The long-term consequences of quantitative easing, or QE, have yet to be seen, and any short-term impacts are difficult to assess definitively. It is still likely, however, that the Federal Reserve's asset purchase plan has widely affected global markets. As economies become more integrated across different countries, the implementation of QE can create excess liquidity in emerging countries and international exchanges. While these effects can be described positively, it is speculative to make any normative assumptions about their aggregate influence.

The Fed's large-scale asset purchase program, or LSAP, filters through the banking sector in the U.S. Banks receive new money from the Fed, and the expectation is that banks create new loans with their extra reserves. Even though bank loans actually declined after the policy was implemented in 2008-2009, interest rates were kept low in the U.S. This, in turn, lowered interest rates across the globe.

In November 2013, the McKinsey Global Institute published a report on the distributional impacts of ultra-low interest rates and unconventional monetary policy. Its study suggests that policies by the European Central Bank, the Bank of England, the Federal Reserve and the Bank of Japan have primarily resulted in a reduction in the interest payments on government or corporate debt. Lower interest rates should also have made borrowing easier, but the data has yet to support this result.

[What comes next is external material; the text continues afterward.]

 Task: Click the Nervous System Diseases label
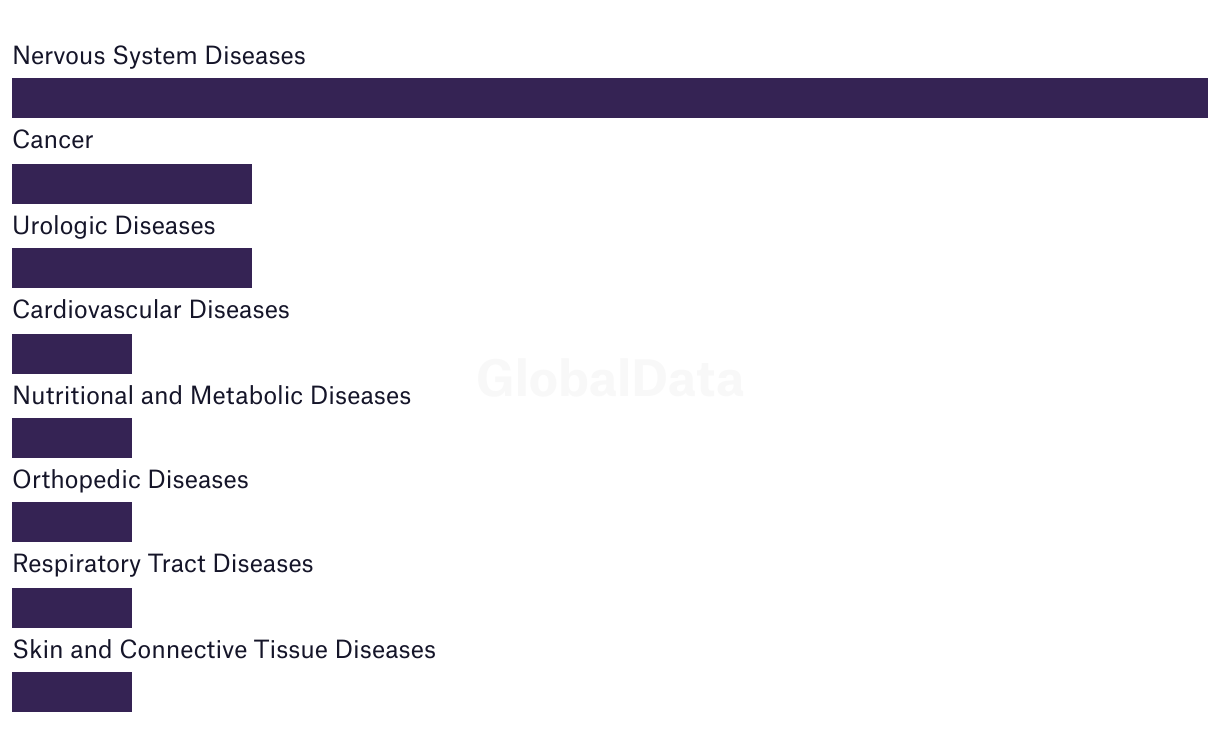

The McKinsey Global Institute also found that households in the U.S. and the Eurozone lost some $630 billion from low interest rates on deposit accounts and fixed income investments. Some of those lost funds could have ostensibly been used to purchase additional assets or drive up the profits of companies providing consumer goods. Yet, many market indexes in the U.S. and elsewhere have posted record highs, which seems to indicate some of the activity resulting from QE has pushed up the prices of financial instruments.

Any impacts on developing markets is even more difficult to assess. Many developing markets trade using currency from Europe and the U.S., and many more rely on Western investments. Some monetary liquidity likely transfers to developing nations, which could prove to be a boon to emerging markets.

There are geopolitical ramifications as well. Concerns about inflation and reckless Fed policy have been espoused by many who rely on the U.S. dollar as a reserve currency. The so-called BRIC nations, Brazil, Russia, India and China, have announced intentions of challenging the international reserve hegemony of the dollar. This creates possibilities for movement in forex markets and banking.

It is possible that there are other, potentially more significant impacts on the global economy as a result of the Fed's easy-money policies. What is certain is that all markets have been affected by liquidity injections, artificially low interest rates, increased government spending and a propped-up commercial banking sector. Monetary policy on this scale has never been attempted, and this makes consequences challenging to predict.

  1. How does quantitative easing in the U.S. affect the stock market?

    Read about the impacts of quantitative easing, or QE, on prices in the stock market, and learn some of the possible implications ... Read Answer >>
  2. How can quantitative easing be effective in the economy?

    Take a deeper look at the impacts of the Federal Reserve's large scale asset purchase plan, better known as quantitative ... Read Answer >>
  3. How does quantitative easing in the U.S. affect the bond market?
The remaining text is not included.